Geometry and Data Science

Wednesday, 14:15, Ziskind 155. Lecturer: Ronen Eldan. TA: Hester Pieters.

The final assignement (home-exam) sheet is here

Recommended readings and supplementary material:
1. This expository paper by Donoho is a bit outdated, but still it's a very good read and works as an exposition to the course.
2. Most of the course's material is found in the following references:
A. High dimensional probability with applications to data science by Roman Vershynin.
B. Foundations of Data Science by Blum, Hopcroft and Kannan.
C. These lecture notes by Afonso Bandeira.
D. Notes on statistical learning theory by Shahar Mendelson.
E. Notes on estimation in high dimensions by Roman Vershynin.
F. Yet more notes on Four lectures on probabilistic methods in data science by Roman Vershynin.

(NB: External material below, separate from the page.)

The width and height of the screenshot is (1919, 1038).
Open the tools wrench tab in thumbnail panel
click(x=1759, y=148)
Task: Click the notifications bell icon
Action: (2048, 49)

Time and location: Tuesdays at 14:00, Room 155

Tentative Syllabus:
1. Dimension reduction, the Johnson-Lindenstrauss lemma and Compressed sensing and sparse recovery (Sections 2.7 and 10.3 here).
2. PCA, the Marcenko-Pastur theorem, the spike model and separating Gaussians.
3. Approximation algorithms on Graphs - Spectral clustering and sparsest cut, the Max-Cut problem and the Grothendieck constant.
4. Some foundations of statistical learning theory: Glivenko-Cantelli classes, VC theory and Rademacher complexity.
5. Estimation in high dimensions.
6. Low rank matrix completion.

Following is a more detailed outline (with refs to relevant lecture notes) from a previous instance of the class given in 2017. This will be updated as we go. Some of the subjects may change.
Lecture 1: Dimension reduction, proof of The Johnson-Lindenstrauss Lemma (Ref A, section 5.3 / Ref B, section 2.7 / Ref C, lecture 5).
Lecture 2: Compressed sensing, the restricted isometry property and exact recovery (Ref A, section 10.3; We're almost done proving Theorem 10.5).
Lecture 3: Compressed sensing, continued. We finished the proof of the exact recovery theorem, discussed the improvement by Candes and Tao (found in this paper) and proved that a matrix of independent Gaussians satisfied the restricted isometry property.
Lectures 4+5: Spiked covariance model and the Marcenko-Pastur theorem (The background and application are in Section 1.2, 1.3 in Ref C, the proof of the theorem is here).
Lecture 6: We taled about low-rank matrix completion, section 3.3 here.
Lecture 7: The plan is to teach the sparsest cut via geometric embedding algorithm, in this paper.
Lecture 8: We reviewed some basic concepts in statistical learning theory including Vapnik-Chervonenkis theory, Glivenko-Cantelli complexity classes. The next 2-3 weeks will be based mainly on these two references: 1 and 2.
Lecture 9: We proved the Sauer-Shelah lemma regarding VC dimension. We'll continue discussing bounds on the estimation risk via complexity of the function class. In particular, we'll talk about Rademacher complexity and discuss an application to Reproducing Kernel Hilbert Spaces, based on sections 2.3 and 2.4 here.
Lecture 10: We'll discuss Gaussian-width complexity of sets and its relation to estimation based on random linear samples, (Sections 5 and 6 here).
Lecture 11: We discussed Gaussian processes, sub-Gaussian processes and the Dudley bound. We saw how that can be applied to Monte-Carlo integration, as in Chapters 7 and 8 here.
Lecture 12: We use Gaussian processes towards the MAX-CUT problem. In particular, we'll discuss the Goemans-Williamson algorithm and the relation to the Grothendieck inequality after N. Alon and A.Naor.